Task directions: Give back the line that contains "Instruction: Reply to" and every following line, exactly as they appear, through the end of the data.

[Records contained in a dataset]
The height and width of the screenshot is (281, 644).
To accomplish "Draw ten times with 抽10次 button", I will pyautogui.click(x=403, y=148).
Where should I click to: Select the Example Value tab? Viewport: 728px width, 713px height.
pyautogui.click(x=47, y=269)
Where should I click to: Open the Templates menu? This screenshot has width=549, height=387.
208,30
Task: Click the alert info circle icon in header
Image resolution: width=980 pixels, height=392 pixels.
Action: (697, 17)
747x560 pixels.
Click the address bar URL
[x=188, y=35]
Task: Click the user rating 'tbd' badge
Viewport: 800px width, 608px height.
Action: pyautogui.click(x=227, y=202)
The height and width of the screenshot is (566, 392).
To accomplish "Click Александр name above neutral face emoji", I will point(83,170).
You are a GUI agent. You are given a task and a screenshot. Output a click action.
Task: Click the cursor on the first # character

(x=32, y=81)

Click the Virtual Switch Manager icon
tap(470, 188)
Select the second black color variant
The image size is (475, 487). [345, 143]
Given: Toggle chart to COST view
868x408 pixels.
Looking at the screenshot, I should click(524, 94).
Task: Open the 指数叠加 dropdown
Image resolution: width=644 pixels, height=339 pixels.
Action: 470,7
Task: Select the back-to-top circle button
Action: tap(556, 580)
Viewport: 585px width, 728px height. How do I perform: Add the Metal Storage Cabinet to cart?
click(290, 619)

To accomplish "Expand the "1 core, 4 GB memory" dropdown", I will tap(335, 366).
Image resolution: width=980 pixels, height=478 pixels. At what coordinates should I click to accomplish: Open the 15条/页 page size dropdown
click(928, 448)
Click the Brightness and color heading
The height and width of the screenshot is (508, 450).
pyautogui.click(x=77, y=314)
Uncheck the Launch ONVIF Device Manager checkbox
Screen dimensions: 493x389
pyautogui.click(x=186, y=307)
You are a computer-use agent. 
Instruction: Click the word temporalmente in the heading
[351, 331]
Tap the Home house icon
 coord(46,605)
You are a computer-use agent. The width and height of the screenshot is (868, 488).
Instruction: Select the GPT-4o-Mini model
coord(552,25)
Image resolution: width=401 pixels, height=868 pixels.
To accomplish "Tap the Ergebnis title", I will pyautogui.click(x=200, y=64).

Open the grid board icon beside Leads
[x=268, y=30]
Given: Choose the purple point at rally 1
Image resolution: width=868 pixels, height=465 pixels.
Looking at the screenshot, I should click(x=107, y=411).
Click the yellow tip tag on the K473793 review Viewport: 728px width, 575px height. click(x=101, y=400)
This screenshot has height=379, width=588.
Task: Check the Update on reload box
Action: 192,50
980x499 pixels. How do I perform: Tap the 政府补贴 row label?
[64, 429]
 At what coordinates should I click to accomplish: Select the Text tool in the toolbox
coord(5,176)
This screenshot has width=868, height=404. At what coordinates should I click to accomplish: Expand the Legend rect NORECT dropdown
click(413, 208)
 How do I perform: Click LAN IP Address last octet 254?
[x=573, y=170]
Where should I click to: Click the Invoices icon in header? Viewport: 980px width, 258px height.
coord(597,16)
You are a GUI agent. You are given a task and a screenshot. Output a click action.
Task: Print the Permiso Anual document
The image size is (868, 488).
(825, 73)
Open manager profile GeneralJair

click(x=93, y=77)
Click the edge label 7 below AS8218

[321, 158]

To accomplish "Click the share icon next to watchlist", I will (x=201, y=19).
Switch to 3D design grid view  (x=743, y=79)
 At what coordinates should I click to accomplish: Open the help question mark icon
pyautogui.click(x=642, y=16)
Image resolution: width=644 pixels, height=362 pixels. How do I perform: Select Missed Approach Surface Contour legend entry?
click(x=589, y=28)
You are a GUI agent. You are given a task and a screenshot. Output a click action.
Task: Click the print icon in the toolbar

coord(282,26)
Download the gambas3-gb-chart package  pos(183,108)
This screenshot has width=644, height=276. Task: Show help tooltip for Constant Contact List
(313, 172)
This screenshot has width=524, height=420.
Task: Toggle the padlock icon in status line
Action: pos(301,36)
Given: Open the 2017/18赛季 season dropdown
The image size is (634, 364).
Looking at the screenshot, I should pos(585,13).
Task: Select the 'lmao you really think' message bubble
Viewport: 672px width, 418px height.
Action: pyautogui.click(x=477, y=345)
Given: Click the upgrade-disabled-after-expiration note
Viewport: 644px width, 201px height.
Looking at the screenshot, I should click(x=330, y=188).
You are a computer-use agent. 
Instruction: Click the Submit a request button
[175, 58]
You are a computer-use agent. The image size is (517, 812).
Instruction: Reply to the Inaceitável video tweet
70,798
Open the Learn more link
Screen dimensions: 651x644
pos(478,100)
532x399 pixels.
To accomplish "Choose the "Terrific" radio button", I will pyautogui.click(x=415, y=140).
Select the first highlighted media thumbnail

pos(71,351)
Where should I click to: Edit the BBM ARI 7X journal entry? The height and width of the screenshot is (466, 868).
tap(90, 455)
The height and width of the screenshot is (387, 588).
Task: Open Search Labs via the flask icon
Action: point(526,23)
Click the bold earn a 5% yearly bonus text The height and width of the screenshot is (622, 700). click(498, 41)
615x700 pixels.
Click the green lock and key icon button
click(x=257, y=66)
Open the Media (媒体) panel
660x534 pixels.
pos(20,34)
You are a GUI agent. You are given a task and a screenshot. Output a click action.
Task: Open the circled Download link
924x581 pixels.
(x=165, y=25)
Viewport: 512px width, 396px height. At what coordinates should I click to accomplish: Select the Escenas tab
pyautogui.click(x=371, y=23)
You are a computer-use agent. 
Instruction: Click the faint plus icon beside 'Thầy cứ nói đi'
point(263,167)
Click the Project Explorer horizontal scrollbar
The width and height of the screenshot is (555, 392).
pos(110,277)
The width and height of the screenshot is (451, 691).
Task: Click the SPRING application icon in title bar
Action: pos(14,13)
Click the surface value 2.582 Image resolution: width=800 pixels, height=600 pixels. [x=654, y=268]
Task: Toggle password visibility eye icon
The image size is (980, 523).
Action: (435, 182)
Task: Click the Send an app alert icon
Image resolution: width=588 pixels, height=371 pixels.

Response to the task:
Instruction: Reply to the Inaceitável video tweet
70,798
Open the Learn more link
Screen dimensions: 651x644
pos(478,100)
532x399 pixels.
To accomplish "Choose the "Terrific" radio button", I will pyautogui.click(x=415, y=140).
Select the first highlighted media thumbnail

pos(71,351)
Where should I click to: Edit the BBM ARI 7X journal entry? The height and width of the screenshot is (466, 868).
tap(90, 455)
The height and width of the screenshot is (387, 588).
Task: Open Search Labs via the flask icon
Action: point(526,23)
Click the bold earn a 5% yearly bonus text The height and width of the screenshot is (622, 700). click(498, 41)
615x700 pixels.
Click the green lock and key icon button
click(x=257, y=66)
Open the Media (媒体) panel
660x534 pixels.
pos(20,34)
You are a GUI agent. You are given a task and a screenshot. Output a click action.
Task: Open the circled Download link
924x581 pixels.
(x=165, y=25)
Viewport: 512px width, 396px height. At what coordinates should I click to accomplish: Select the Escenas tab
pyautogui.click(x=371, y=23)
You are a computer-use agent. 
Instruction: Click the faint plus icon beside 'Thầy cứ nói đi'
point(263,167)
Click the Project Explorer horizontal scrollbar
The width and height of the screenshot is (555, 392).
pos(110,277)
The width and height of the screenshot is (451, 691).
Task: Click the SPRING application icon in title bar
Action: pos(14,13)
Click the surface value 2.582 Image resolution: width=800 pixels, height=600 pixels. [x=654, y=268]
Task: Toggle password visibility eye icon
The image size is (980, 523).
Action: (435, 182)
Task: Click the Send an app alert icon
Image resolution: width=588 pixels, height=371 pixels.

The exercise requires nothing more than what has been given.